Capitalismo e comunismo non sono tanto diversi: convivono nella Cina regina del mercato ma in Italia siamo ancora fermi alle contrapposizioni. Fallimento della globalizzazione: la storia non insegna, ha travolto l’impero romano duemila anni fa
I politici senza potere non contano nulla: voci vuote e promesse, nient’altro
27-12-2011Sovrappopolazione, riscaldamento globale, diminuzione delle risorse alimentari, crisi del petrolio, spese militari, globalizzazione finanziaria con enormi poteri alle banche, sono le “piaghe” del nostro tempo, vanno riconosciute razionalmente, vanno indicate come fattori di grandissima crisi, impossibile da risolvere con i metodi tradizionali, tipo la favola dello “sviluppo” e del rilancio di economia e consumi, e affrontate alla radice.
Anzitutto non dobbiamo farci illusioni su chi avrebbe il potere reale di modificare questo modello di sviluppo, l’economia capitalista e la politica, perché è storicamente dimostrato che le logiche del profitto prevalgono sempre, l’economia ha sempre dettato legge, e la politica senza poter guidare l’economia non conta nulla.
I due regimi fondamentali, quello capitalista e quello “comunista”, si sono rivelati molto simili come struttura produttiva, tanto è vero che la Cina è passata dal comunismo al capitalismo senza traumi particolari, avendo entrambi i regimi bisogno di grandi masse di schiavi salariati da sfruttare, dove è indifferente se chi comanda è il padrone o il partito.
Le “terre di lavoro” messe a disposizione dalla Cina agli investitori occidentali con manodopera a basso costo, assenza di sindacato e diritti, orari massacranti, sono la dimostrazione storica della bestialità di questi due regimi che vanno entrambi abbandonati perché sono in crisi sistemica e sono responsabili di uno sviluppo insostenibile dal nostro ormai fragile ecosistema.

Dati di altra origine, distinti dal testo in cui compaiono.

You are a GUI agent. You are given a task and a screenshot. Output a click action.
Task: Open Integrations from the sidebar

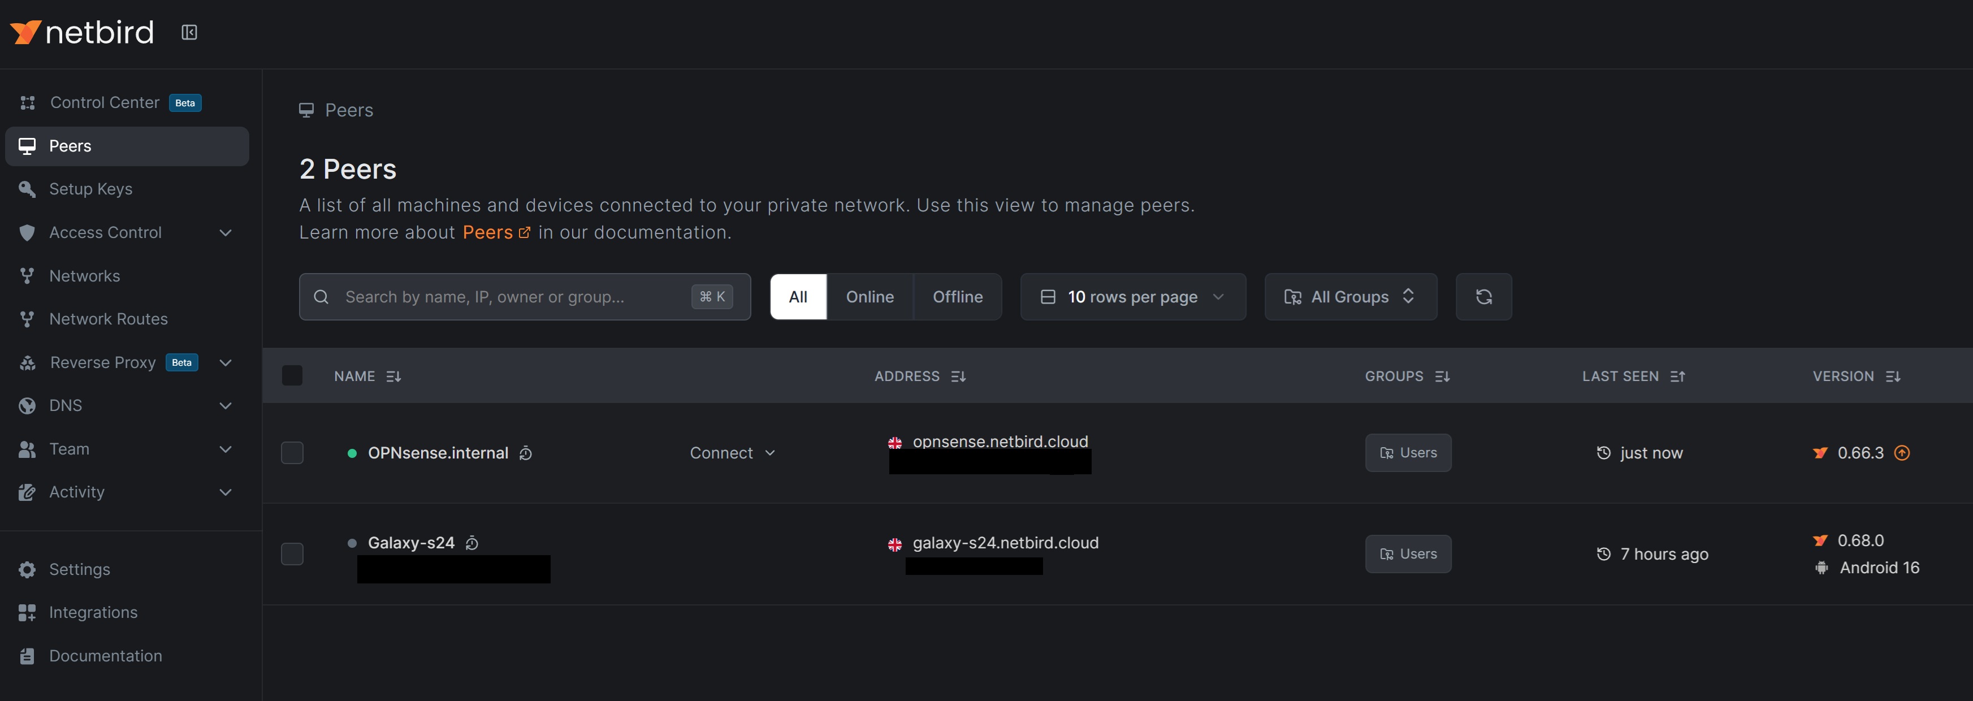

In Italia non vi è nemmeno un partito politico che parli di futuro in termini diversi dalle logiche capitaliste, nessuno che riconosca la strutturalità della crisi e la necessità di cambiare profondamente il modello economico.
Solo i singoli, le famiglie consapevoli, le piccole cooperative, possono salvarsi e avere un futuro se intraprendono la strada virtuosa della autosufficienza energetica e alimentare, fondando comunità capaci di produrre energia rinnovabile sufficiente ai propri bisogni, produrre cibo per se stessi e non per il “mercato”, realizzare l’autonomia idrica con cisterne per la raccolta dell’acqua piovana, e il miglior sistema che sostituisce le fogne, ossia la fitodepurazione naturale.
Le grandi città, in caso di crisi energetica dovuta alla mancanza di petrolio, in pochi giorni sarebbero senza cibo e diventerebbero trappole per milioni di persone, che presto comincerebbero a rapinarsi tra di loro e questo è uno scenario che già si è visto quando a New York mancò la luce per qualche ora, con saccheggi e uccisioni, con “l’età della pietra” che sostituiva la democrazia.
Tutte le merci di cui abbiamo bisogno (non quelle superflue) possono essere prodotte da singoli, famiglie, cooperative, abolendo la schiavitù salariata e soprattutto impedendo la creazione di grossi interessi economici, di monopoli, che sono all’origine di tutti i mali.
Una società basata sul piccolo modo di produrre, sulla indipendenza energetica autoprodotta diffusamente sul territorio, sulla agricoltura biologica, sul rispetto dell’aria e dell’acqua, senza schiavi salariati, senza armamenti, è l’unica società sostenibile, capace di vivere in pace e far pace anche con l’ambiente.
Con l’energia del sole possiamo alimentare vetture elettriche, riscaldare la casa, cuocere i cibi, accendere le luci e usare il pc per tutte le informazioni che ci servono.
Coloro che si incammineranno su questa strada non avranno paura di nessuna crisi e avranno un futuro.
La globalizzazione realizzata dall’Impero Romano, che portò Roma ad avere due milioni di abitanti e merci provenienti da tutto il mondo, finì miseramente con la dissoluzione dell’Impero, Roma si svuotò, rimasero 35mila abitanti e le persone si sparsero per le campagne a fare i contadini.
Forse sarebbe meglio pensarci prima.
Paolo De Gregorio, nato a Roma, ha lasciato l'attività professionale e la grande città: oggi abita in Sardegna, dove ha realizzato un orto biologico. Partecipa alla vita politica e sociale pubblicando on line riflessioni e proposte.